BRIEF: Can you change every "named target" in the material below to "labeled target" and give the whole material back with nothing else altered?
Begin DATA FOR THIS EXERCISE
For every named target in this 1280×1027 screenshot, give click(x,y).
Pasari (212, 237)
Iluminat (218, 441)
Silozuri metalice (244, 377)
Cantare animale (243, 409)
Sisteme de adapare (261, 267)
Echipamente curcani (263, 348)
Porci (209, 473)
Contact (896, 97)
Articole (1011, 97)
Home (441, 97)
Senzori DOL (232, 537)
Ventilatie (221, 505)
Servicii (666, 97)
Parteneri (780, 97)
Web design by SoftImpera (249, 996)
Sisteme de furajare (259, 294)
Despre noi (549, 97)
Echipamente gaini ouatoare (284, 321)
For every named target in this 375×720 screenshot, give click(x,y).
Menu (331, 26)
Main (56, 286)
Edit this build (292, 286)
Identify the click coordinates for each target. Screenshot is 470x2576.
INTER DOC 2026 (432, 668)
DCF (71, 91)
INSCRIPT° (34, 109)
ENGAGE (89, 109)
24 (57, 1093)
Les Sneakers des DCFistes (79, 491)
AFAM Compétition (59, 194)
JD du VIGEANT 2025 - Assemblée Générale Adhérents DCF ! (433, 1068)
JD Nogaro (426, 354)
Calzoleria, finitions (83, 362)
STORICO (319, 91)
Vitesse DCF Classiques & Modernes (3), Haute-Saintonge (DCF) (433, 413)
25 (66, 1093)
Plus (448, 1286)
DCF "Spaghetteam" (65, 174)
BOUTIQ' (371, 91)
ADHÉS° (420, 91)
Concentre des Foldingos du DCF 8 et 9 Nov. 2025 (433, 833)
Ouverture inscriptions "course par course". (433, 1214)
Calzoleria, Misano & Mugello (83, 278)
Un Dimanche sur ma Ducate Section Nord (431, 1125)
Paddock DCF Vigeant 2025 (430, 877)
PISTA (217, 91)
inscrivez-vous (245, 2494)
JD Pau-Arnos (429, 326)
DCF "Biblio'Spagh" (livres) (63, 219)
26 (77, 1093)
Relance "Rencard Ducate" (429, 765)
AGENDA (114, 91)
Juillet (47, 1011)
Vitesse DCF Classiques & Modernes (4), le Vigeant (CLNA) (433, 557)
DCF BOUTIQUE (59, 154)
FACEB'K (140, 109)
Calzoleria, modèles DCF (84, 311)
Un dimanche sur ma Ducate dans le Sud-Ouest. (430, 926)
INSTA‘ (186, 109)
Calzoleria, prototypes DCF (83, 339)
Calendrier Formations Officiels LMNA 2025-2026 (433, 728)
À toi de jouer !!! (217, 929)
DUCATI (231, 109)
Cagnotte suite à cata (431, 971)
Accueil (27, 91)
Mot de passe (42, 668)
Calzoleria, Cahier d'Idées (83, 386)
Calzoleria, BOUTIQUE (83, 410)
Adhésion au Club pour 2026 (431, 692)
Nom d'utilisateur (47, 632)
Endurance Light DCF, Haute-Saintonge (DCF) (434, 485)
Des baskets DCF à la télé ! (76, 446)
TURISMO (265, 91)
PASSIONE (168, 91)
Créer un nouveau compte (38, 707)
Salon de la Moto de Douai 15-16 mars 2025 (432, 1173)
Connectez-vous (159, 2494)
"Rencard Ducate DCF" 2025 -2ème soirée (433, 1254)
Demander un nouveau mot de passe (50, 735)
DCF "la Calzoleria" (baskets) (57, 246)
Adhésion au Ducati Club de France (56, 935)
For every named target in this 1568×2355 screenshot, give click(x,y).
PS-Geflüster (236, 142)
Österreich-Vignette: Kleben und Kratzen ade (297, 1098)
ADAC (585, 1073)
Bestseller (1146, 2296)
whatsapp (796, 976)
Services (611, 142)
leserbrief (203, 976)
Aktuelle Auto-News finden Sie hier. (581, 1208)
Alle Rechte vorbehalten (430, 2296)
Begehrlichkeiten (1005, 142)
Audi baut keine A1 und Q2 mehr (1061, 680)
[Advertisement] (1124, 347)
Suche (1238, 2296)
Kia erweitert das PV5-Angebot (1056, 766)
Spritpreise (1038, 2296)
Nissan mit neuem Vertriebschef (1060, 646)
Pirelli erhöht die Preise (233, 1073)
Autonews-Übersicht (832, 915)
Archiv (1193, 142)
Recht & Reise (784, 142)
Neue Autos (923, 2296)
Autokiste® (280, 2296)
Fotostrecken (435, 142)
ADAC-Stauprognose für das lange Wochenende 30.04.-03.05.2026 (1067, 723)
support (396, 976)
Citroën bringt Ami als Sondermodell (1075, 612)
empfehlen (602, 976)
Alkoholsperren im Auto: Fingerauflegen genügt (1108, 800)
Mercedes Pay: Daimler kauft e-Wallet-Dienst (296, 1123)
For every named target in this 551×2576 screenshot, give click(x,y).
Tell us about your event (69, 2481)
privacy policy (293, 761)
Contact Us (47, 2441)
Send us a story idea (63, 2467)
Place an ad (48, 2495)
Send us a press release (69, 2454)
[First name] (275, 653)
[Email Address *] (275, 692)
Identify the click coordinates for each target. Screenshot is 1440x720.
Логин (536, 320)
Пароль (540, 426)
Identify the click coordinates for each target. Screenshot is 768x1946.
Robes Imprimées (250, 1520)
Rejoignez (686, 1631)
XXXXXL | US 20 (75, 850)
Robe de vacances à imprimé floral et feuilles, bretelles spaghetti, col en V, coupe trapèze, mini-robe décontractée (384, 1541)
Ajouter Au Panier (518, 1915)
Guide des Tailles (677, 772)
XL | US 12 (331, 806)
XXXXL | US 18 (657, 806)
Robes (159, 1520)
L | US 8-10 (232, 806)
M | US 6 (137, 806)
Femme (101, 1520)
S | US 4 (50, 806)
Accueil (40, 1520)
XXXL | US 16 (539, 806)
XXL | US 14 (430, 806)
End DATA FOR THIS EXERCISE
RESULT:
For every labeled target in this 1280×1027 screenshot, give click(x,y).
Pasari (212, 237)
Iluminat (218, 441)
Silozuri metalice (244, 377)
Cantare animale (243, 409)
Sisteme de adapare (261, 267)
Echipamente curcani (263, 348)
Porci (209, 473)
Contact (896, 97)
Articole (1011, 97)
Home (441, 97)
Senzori DOL (232, 537)
Ventilatie (221, 505)
Servicii (666, 97)
Parteneri (780, 97)
Web design by SoftImpera (249, 996)
Sisteme de furajare (259, 294)
Despre noi (549, 97)
Echipamente gaini ouatoare (284, 321)
For every labeled target in this 375×720 screenshot, give click(x,y).
Menu (331, 26)
Main (56, 286)
Edit this build (292, 286)
Identify the click coordinates for each target. Screenshot is 470x2576.
INTER DOC 2026 (432, 668)
DCF (71, 91)
INSCRIPT° (34, 109)
ENGAGE (89, 109)
24 (57, 1093)
Les Sneakers des DCFistes (79, 491)
AFAM Compétition (59, 194)
JD du VIGEANT 2025 - Assemblée Générale Adhérents DCF ! (433, 1068)
JD Nogaro (426, 354)
Calzoleria, finitions (83, 362)
STORICO (319, 91)
Vitesse DCF Classiques & Modernes (3), Haute-Saintonge (DCF) (433, 413)
25 (66, 1093)
Plus (448, 1286)
DCF "Spaghetteam" (65, 174)
BOUTIQ' (371, 91)
ADHÉS° (420, 91)
Concentre des Foldingos du DCF 8 et 9 Nov. 2025 (433, 833)
Ouverture inscriptions "course par course". (433, 1214)
Calzoleria, Misano & Mugello (83, 278)
Un Dimanche sur ma Ducate Section Nord (431, 1125)
Paddock DCF Vigeant 2025 (430, 877)
PISTA (217, 91)
inscrivez-vous (245, 2494)
JD Pau-Arnos (429, 326)
DCF "Biblio'Spagh" (livres) (63, 219)
26 (77, 1093)
Relance "Rencard Ducate" (429, 765)
AGENDA (114, 91)
Juillet (47, 1011)
Vitesse DCF Classiques & Modernes (4), le Vigeant (CLNA) (433, 557)
DCF BOUTIQUE (59, 154)
FACEB'K (140, 109)
Calzoleria, modèles DCF (84, 311)
Un dimanche sur ma Ducate dans le Sud-Ouest. (430, 926)
INSTA‘ (186, 109)
Calzoleria, prototypes DCF (83, 339)
Calendrier Formations Officiels LMNA 2025-2026 (433, 728)
À toi de jouer !!! (217, 929)
DUCATI (231, 109)
Cagnotte suite à cata (431, 971)
Accueil (27, 91)
Mot de passe (42, 668)
Calzoleria, Cahier d'Idées (83, 386)
Calzoleria, BOUTIQUE (83, 410)
Adhésion au Club pour 2026 (431, 692)
Nom d'utilisateur (47, 632)
Endurance Light DCF, Haute-Saintonge (DCF) (434, 485)
Des baskets DCF à la télé ! (76, 446)
TURISMO (265, 91)
PASSIONE (168, 91)
Créer un nouveau compte (38, 707)
Salon de la Moto de Douai 15-16 mars 2025 (432, 1173)
Connectez-vous (159, 2494)
"Rencard Ducate DCF" 2025 -2ème soirée (433, 1254)
Demander un nouveau mot de passe (50, 735)
DCF "la Calzoleria" (baskets) (57, 246)
Adhésion au Ducati Club de France (56, 935)
For every labeled target in this 1568×2355 screenshot, give click(x,y).
PS-Geflüster (236, 142)
Österreich-Vignette: Kleben und Kratzen ade (297, 1098)
ADAC (585, 1073)
Bestseller (1146, 2296)
whatsapp (796, 976)
Services (611, 142)
leserbrief (203, 976)
Aktuelle Auto-News finden Sie hier. (581, 1208)
Alle Rechte vorbehalten (430, 2296)
Begehrlichkeiten (1005, 142)
Audi baut keine A1 und Q2 mehr (1061, 680)
[Advertisement] (1124, 347)
Suche (1238, 2296)
Kia erweitert das PV5-Angebot (1056, 766)
Spritpreise (1038, 2296)
Nissan mit neuem Vertriebschef (1060, 646)
Pirelli erhöht die Preise (233, 1073)
Autonews-Übersicht (832, 915)
Archiv (1193, 142)
Recht & Reise (784, 142)
Neue Autos (923, 2296)
Autokiste® (280, 2296)
Fotostrecken (435, 142)
ADAC-Stauprognose für das lange Wochenende 30.04.-03.05.2026 (1067, 723)
support (396, 976)
Citroën bringt Ami als Sondermodell (1075, 612)
empfehlen (602, 976)
Alkoholsperren im Auto: Fingerauflegen genügt (1108, 800)
Mercedes Pay: Daimler kauft e-Wallet-Dienst (296, 1123)
For every labeled target in this 551×2576 screenshot, give click(x,y).
Tell us about your event (69, 2481)
privacy policy (293, 761)
Contact Us (47, 2441)
Send us a story idea (63, 2467)
Place an ad (48, 2495)
Send us a press release (69, 2454)
[First name] (275, 653)
[Email Address *] (275, 692)
Identify the click coordinates for each target. Screenshot is 1440x720.
Логин (536, 320)
Пароль (540, 426)
Identify the click coordinates for each target. Screenshot is 768x1946.
Robes Imprimées (250, 1520)
Rejoignez (686, 1631)
XXXXXL | US 20 (75, 850)
Robe de vacances à imprimé floral et feuilles, bretelles spaghetti, col en V, coupe trapèze, mini-robe décontractée (384, 1541)
Ajouter Au Panier (518, 1915)
Guide des Tailles (677, 772)
XL | US 12 (331, 806)
XXXXL | US 18 (657, 806)
Robes (159, 1520)
L | US 8-10 (232, 806)
M | US 6 (137, 806)
Femme (101, 1520)
S | US 4 (50, 806)
Accueil (40, 1520)
XXXL | US 16 (539, 806)
XXL | US 14 (430, 806)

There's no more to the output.